De sleutelwoorden Exit Sub zorgen ervoor dat de procedure Sub onmiddellijk wordt verlaten. De uitvoering van het programma gaat verder met de instructie die volgt op de instructie waarmee de procedure Sub werd opgeroepen. U kunt een willekeurig aantal instructies Exit Sub opnemen op elke plaats in een procedure Sub.

Evenals de procedure Function is de procedure Sub een afzonderlijke procedure waarvoor u argumenten kunt opgeven, instructies kunt uitvoeren of de waarden van de argumenten kunt wijzigen.
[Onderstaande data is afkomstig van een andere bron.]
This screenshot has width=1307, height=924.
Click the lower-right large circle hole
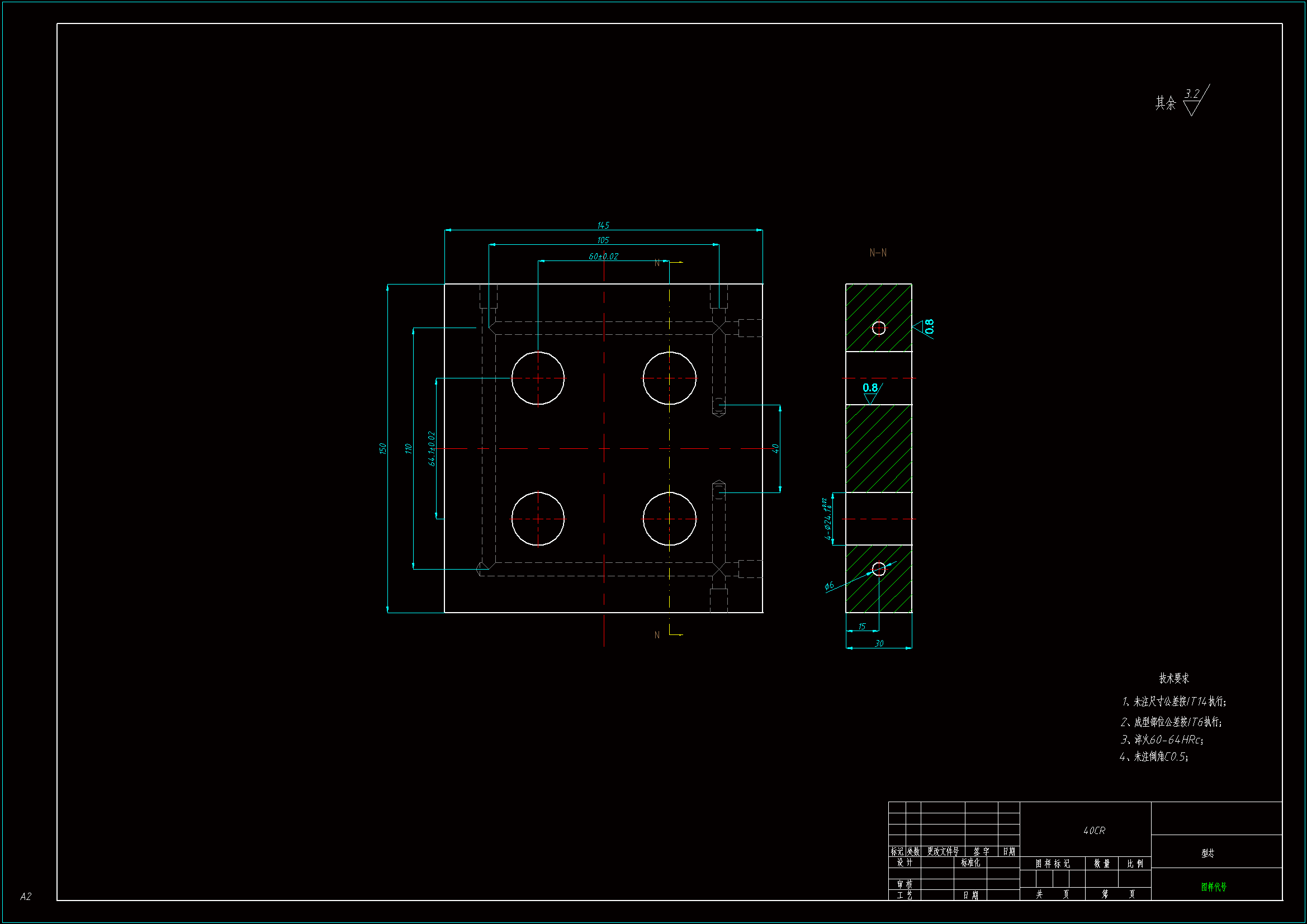(x=670, y=519)
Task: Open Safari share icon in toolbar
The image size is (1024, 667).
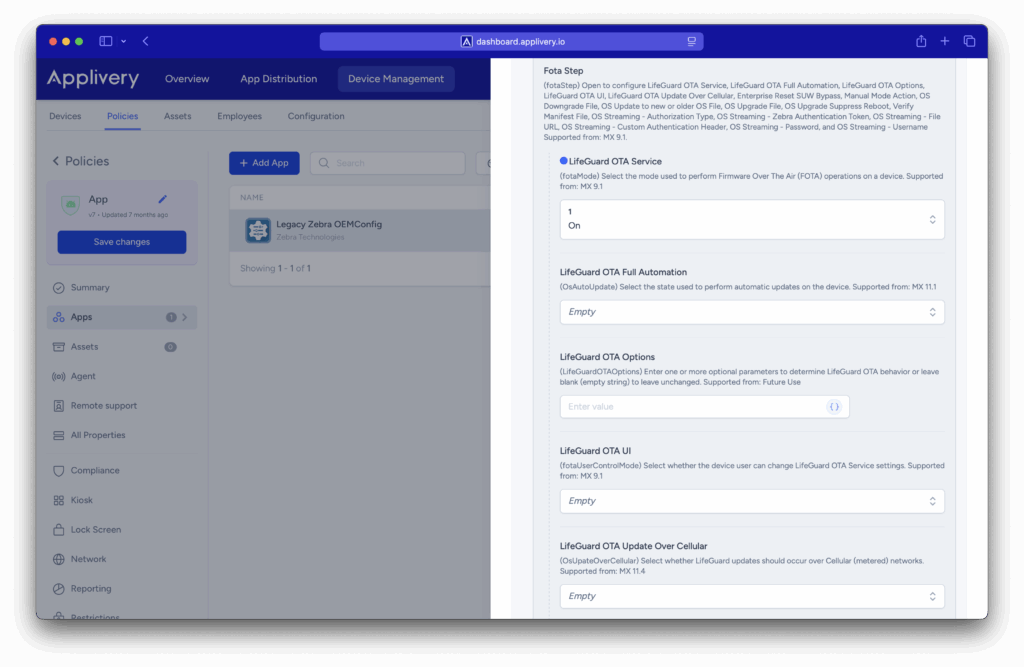Action: (921, 41)
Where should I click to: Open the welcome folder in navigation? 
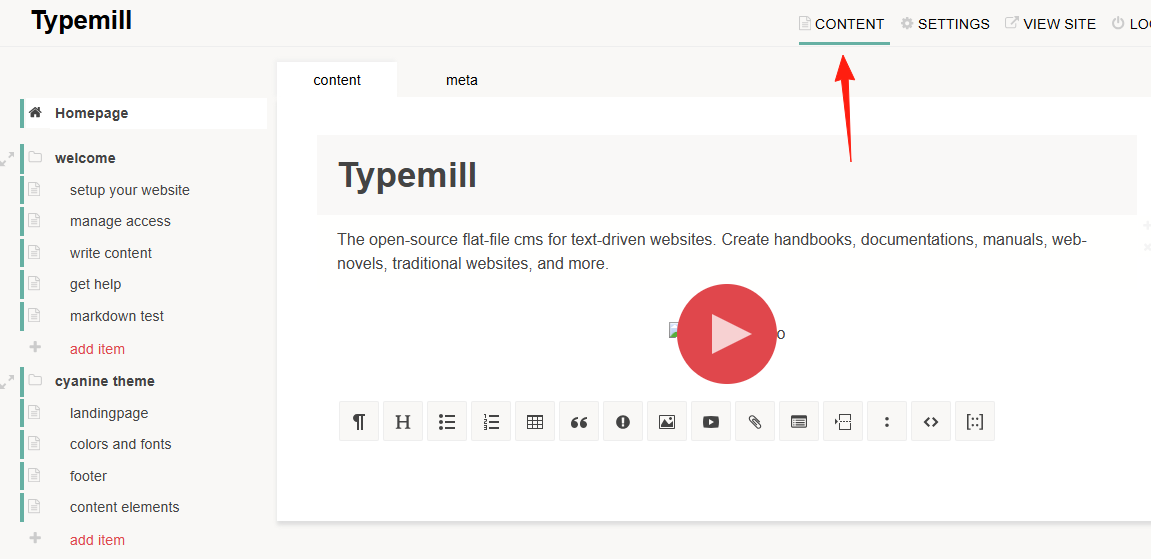(x=85, y=158)
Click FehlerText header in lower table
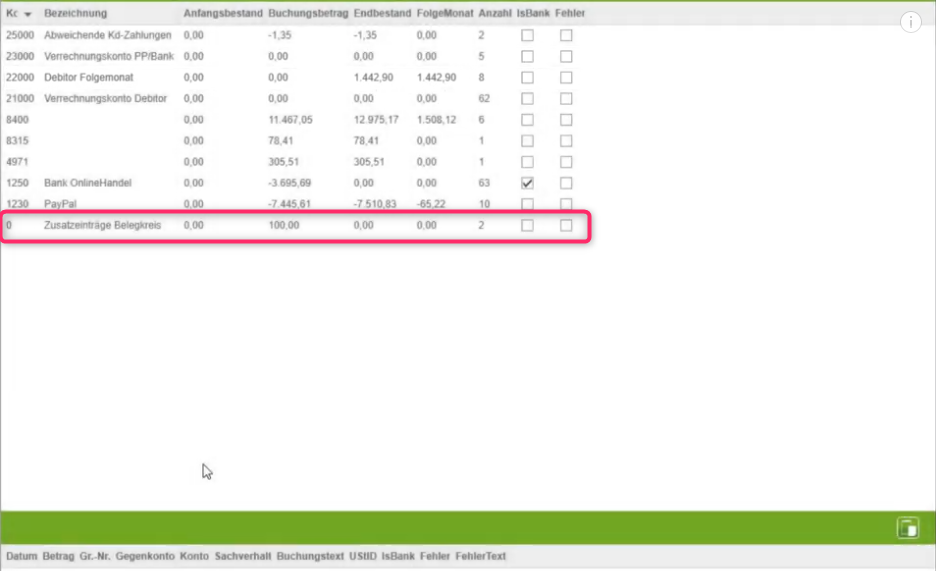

In tegenstelling tot de procedure Function, die een resultaatwaarde geeft, kunt u een procedure Sub niet in een expressie gebruiken.

U roept een procedure Sub aan met de procedurenaam gevolgd door de argumentenlijst. Zie de instructie Call voor meer informatie over het oproepen van een procedure Sub.

De variabelen die in de procedure Sub worden gebruikt, vallen uiteen in twee categorieδn: variabelen die expliciet binnen een procedure worden gedeclareerd, en variabelen waarbij dit niet het geval is. Variabelen die expliciet worden gedeclareerd in een procedure (met Dim of een equivalent), zijn altijd lokale variabelen van de procedure. Andere variabelen die wel worden gebruikt maar niet expliciet in een procedure zijn gedeclareerd, zijn ook lokaal tenzij deze op een hoger niveau buiten de procedure zijn gedeclareerd.

Let op   Een procedure kan een variabele gebruiken die niet expliciet in de procedure is gedeclareerd. Er kan echter een naamconflict optreden als u eerder een argument met dezelfde naam hebt gedefinieerd op moduleniveau. Als de procedure naar een niet-gedeclareerde variabele verwijst met dezelfde naam als een andere constante, variabele of procedure, wordt verondersteld dat uw procedure verwijst naar de naam die wordt gebruikt op moduleniveau. Declareer variabelen expliciet om dit conflict te voorkomen. U kunt de instructie Option Explicit gebruiken om het expliciet declareren van variabelen te forceren.

Opmerking   U kunt GoSub, GoTo of Return niet gebruiken om een procedure Sub te openen of af te sluiten.